▶ LIST OF TASKS
A. Using the article on bankers' forecasts for the NBU refinancing rate, explain why Olena Korobkova considers further easing of monetary policy possible despite the rise in inflation in June.
B. Decide whether each statement agrees with the article on bankers' forecasts for the NBU refinancing rate. Answer yes or no for each, quoting the words of the article that decide it: (i) The refinancing rate stood at 6% per annum at the time of the forecasts. (ii) Inflation in May was 2.4%. (iii) Oleksiy Blinov expects inflation to rise sharply in July-August.
━━━━━ EXCERPTED TEXT ━━━━━
18:54 20.07.2020

Bankers predict decrease in NBU refinancing rate on July 23 to a maximum of 5%

2 min read
Bankers predict decrease in NBU refinancing rate on July 23 to a maximum of 5%

The board of the National Bank of Ukraine (NBU) may reduce the refinancing rate on July 23 by a maximum of 1 percentage point (p.p.), to 5% per annum, given the slight acceleration of inflation in June to 2.4% from 1.7% in May, bankers interviewed by the Interfax-Ukraine agency believe.

"Despite a slight acceleration of inflation to 2.4% in June, it still remains below the target range of the NBU (4-6%). This leaves room for further easing monetary policy, albeit at a much more cautious pace than in the first half of 2020," the executive director of the Independent Association of Banks of Ukraine, Olena Korobkova, said.

She added that a quick cut in the refinancing rate, for example, by 2 p.p. per one revision is in the past, therefore, according to her estimates, in July the indicator will decline within 1 percentage point from the current 6% per annum.

"Taking into account the monetary policy pursued by the National Bank, we can expect a further slight decrease in the refinancing rate by 0.5-1 percentage points," Ukreximbank CFO Serhiy Yermakov said.

According to the head of the analytical department of Alfa-Bank, Oleksiy Blinov, despite some acceleration, the actual inflation in June (2.4%) was twice lower than both the April forecast of the NBU (4.8%) and the target range of the regulator (4-6%).

"Today it has already become obvious that the disinflationary effects of the coronavirus crisis in the short term clearly prevailed over the inflationary ones. According to our estimates, in July-August inflation will be kept stable, close to the June value. The current situation leaves the NBU the opportunity to cut the refinancing rate, but already much slower than it has been for the last six months," he said.

The expert stressed that inflationary risks are also growing over the 12-month horizon. They are associated with both the uncertainty about financing the large state budget deficit in 2020, and with a number of announced pro-inflationary initiatives, for example, about raising the minimum wage by 38% from its the current level.
━━━━━ SOURCE MATERIAL ━━━━━
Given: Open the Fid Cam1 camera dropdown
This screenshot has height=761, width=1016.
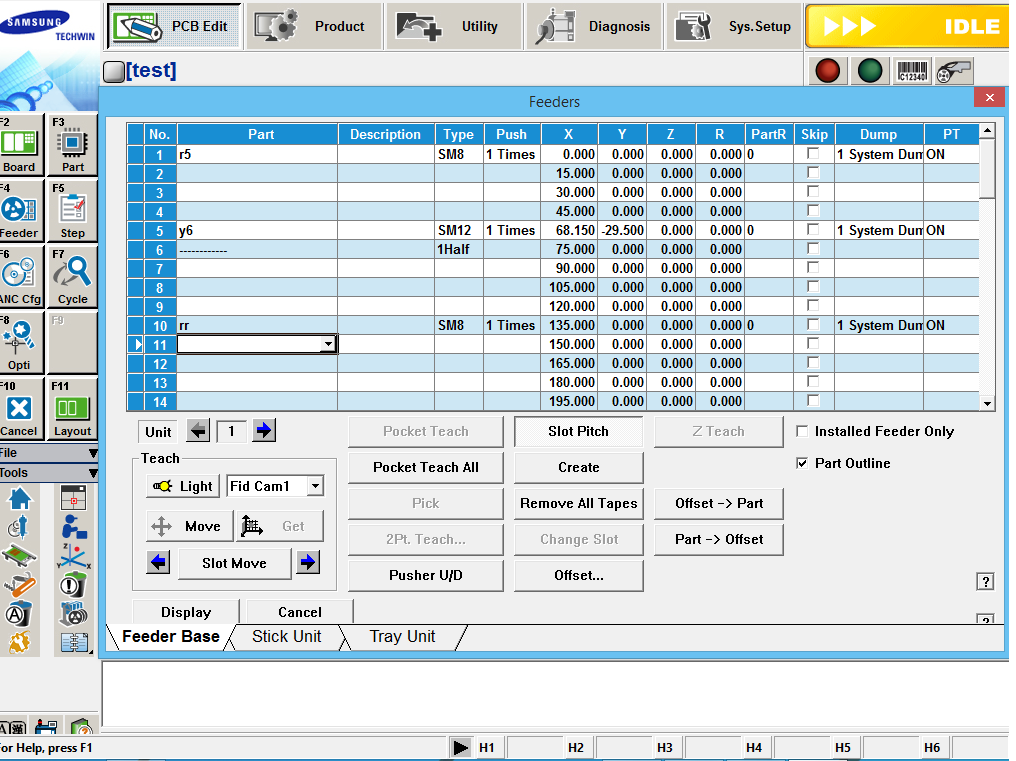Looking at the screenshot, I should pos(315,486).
━━━━━
━━━━━ SOURCE MATERIAL ━━━━━
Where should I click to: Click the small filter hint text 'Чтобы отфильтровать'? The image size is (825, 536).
━━━━━
━━━━━ SOURCE MATERIAL ━━━━━
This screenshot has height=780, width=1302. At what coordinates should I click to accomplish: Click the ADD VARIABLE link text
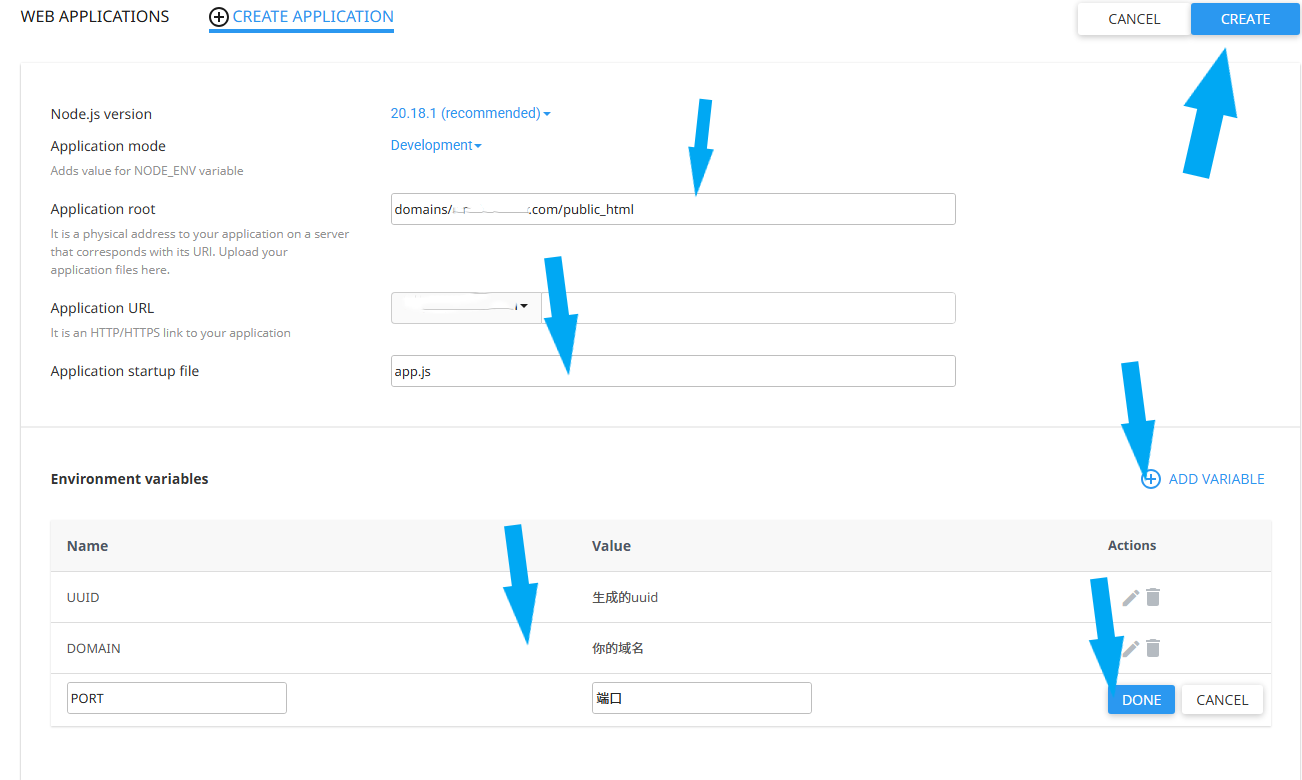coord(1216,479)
━━━━━
▶ RESPONSES BY ITEM NUMBER
A. Inflation accelerated to 2.4% in June but still remains below the NBU's target range of 4-6%. In her view, this leaves room for further easing of monetary policy, although at a much more cautious pace than in the first half of 2020.

B.
(i) Yes: "in July the indicator will decline within 1 percentage point from the current 6% per annum."
(ii) No: "the slight acceleration of inflation in June to 2.4% from 1.7% in May"
(iii) No: "in July-August inflation will be kept stable, close to the June value."